A triumph of upcycling, this panade is basically French onion soup without the soup — just bite after bite of cheesy, onion-and-stock-soaked bread. It’s so good I’d argue it’s worth it to buy a loaf of fancy bread right now just to let it grow stale. Then you can try the recipe. It’s also worth trying because it’s an easy way to learn a fundamental cooking lesson: Water carves a unique path — sometimes visible, sometimes not — through every recipe, whether it’s listed as an ingredient or not. Learn to identify these paths, to anticipate their twists and turns, and you’ll be better equipped to cook any ingredient, using any cooking method, with or without a recipe.
It’s easy to discount water’s importance in the kitchen. After all, it has no flavor, and more often than not it’s left off ingredient lists, making it seem like an afterthought. Yet water is an essential element of almost everything we cook and eat, and it affects the flavor and texture of all our food. This is in part because many ingredients — including all fruits and vegetables — contain some water, which they’ll start to release when they’re cut, salted and heated. And water affects how an ingredient will brown. The temperatures required for caramelization and browning almost always far exceed the boiling point of water. So the presence of water on the surface of a food, or on the bottom of a pan, is a signal that browning can’t yet occur. And in a lidded pot, steam — water’s gaseous alter ego — will condense, return to its former state and drip back inside.

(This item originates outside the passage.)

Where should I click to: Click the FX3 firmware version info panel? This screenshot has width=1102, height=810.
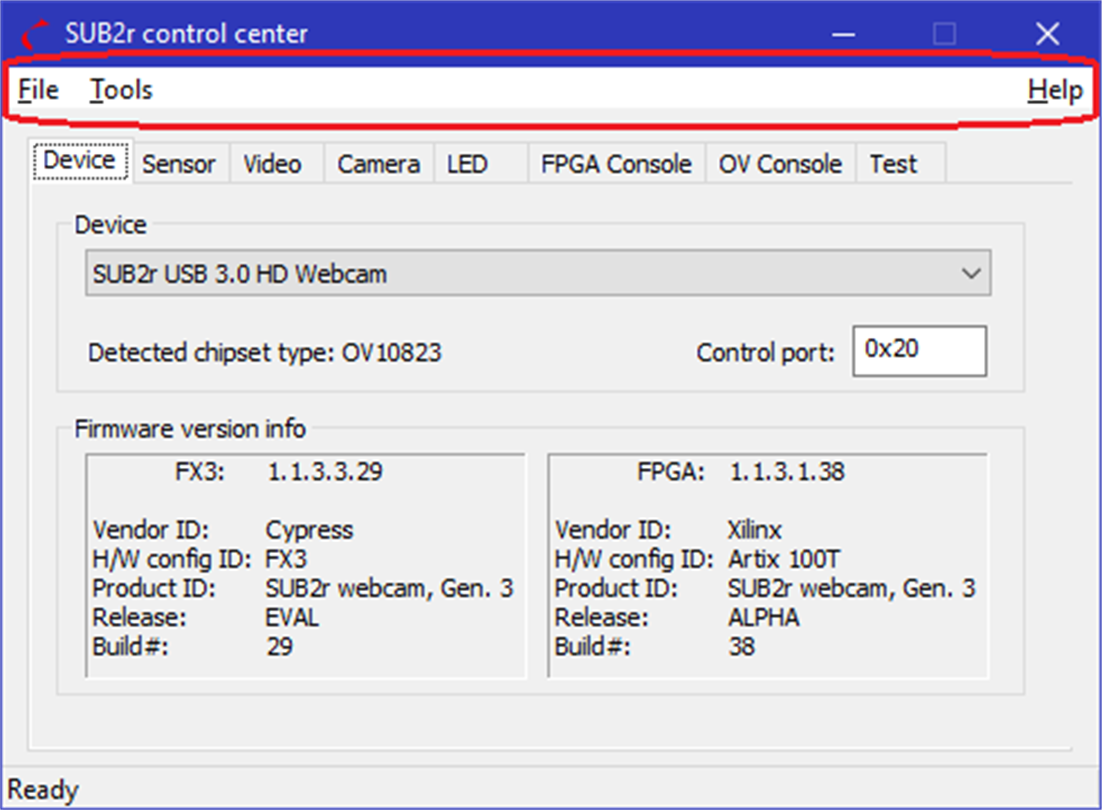305,565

Remember this when you set out to caramelize the huge pile of onions for your panade, and use it to your advantage. Slide the heap of onions into the heated oil, and add a pinch of salt, which will begin to draw water out. Give the onions a stir, release some steam and set the lid on the pan. Let the onions wilt and soften. Now that you’ve drawn the bulk of the water out of the onions, remove the lid, increase the heat and let that water cook away so that browning can commence.

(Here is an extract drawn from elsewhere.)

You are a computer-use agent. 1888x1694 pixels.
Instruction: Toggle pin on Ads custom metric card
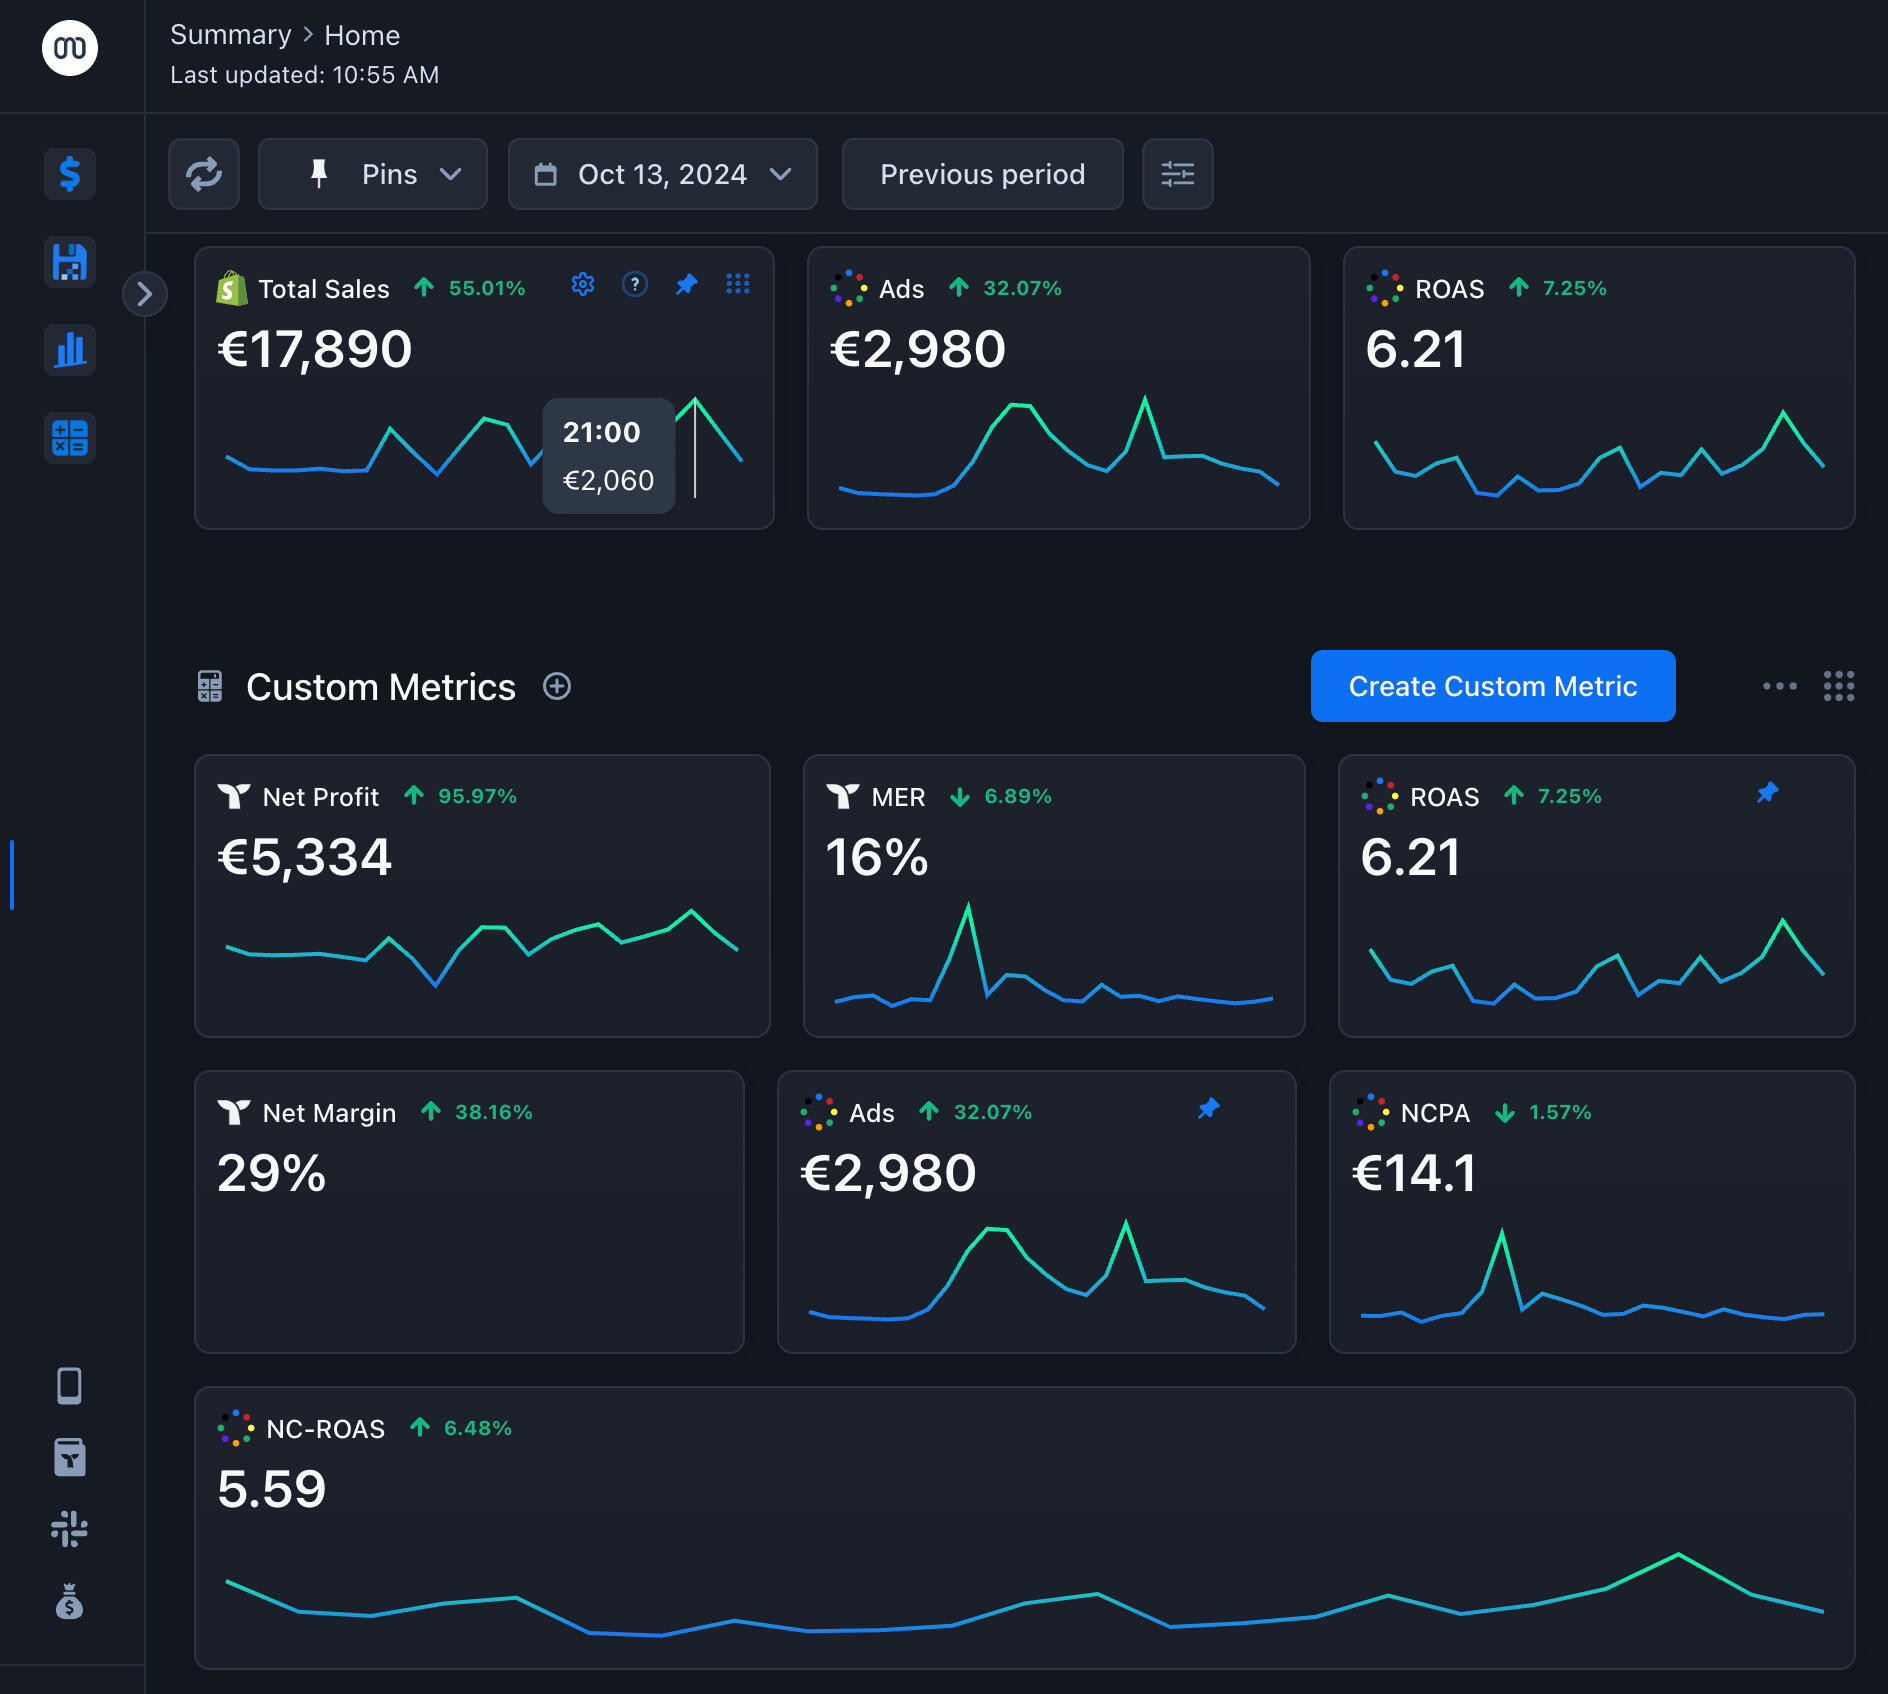point(1208,1109)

Water also affects flavor in a simpler way: Add it to dilute, and remove it — or let it evaporate — to intensify flavor. When introducing his panade recipe, Olney emphasized that the precise measurements don’t matter much.
“The important thing,” he wrote, “is that there should be lots of onion, lots of bread and lots of cheese in relation to the amount of water.” Increase the proportion of liquid, and you’ll turn this dish into a less filling — but no less delicious — first course: soup. Because I’m always looking to boost flavor, I’m quick to replace water with stock, as I urge you to do with this dish. But no matter what you’re cooking, you can consider replacing water with another, more savory liquid, be it chopped canned tomatoes, coconut milk or wine, to weave in an extra strand of flavor.
And no matter the ingredient, water determines texture too. Let food absorb water — or simply retain the water it already contains — and it will be, well, moist. Cook the water out, and food will wilt or become dry, crisp or crunchy. Cook delicate proteins like eggs, fish, chicken breast and steak carefully, and they will emerge from the pan tender. Overcook them, and water will escape from within, leaving behind rubbery eggs and leathery meat. To increase the margin of error for meats that tend toward dryness, brine them before cooking to plump them with a little extra water. Starches like pasta, beans, rice and stale bread soften as they absorb water and cook.
In this panade, the drier the bread, the more liquid — and hence more flavor — it will absorb, and the more completely it will transform. As it sops up the caramelizing juices and umami-rich stock, the once-glassy crust becomes chewy, and the once-chewy crumb becomes a soft sponge for cheese and onions.
If you make better decisions about how to use water while you’re cooking, only one liquid choice will remain once you sit down to eat. As Olney advised, it ought to be among “a young dry white wine, a slightly chilled Beaujolais or an icy beer.”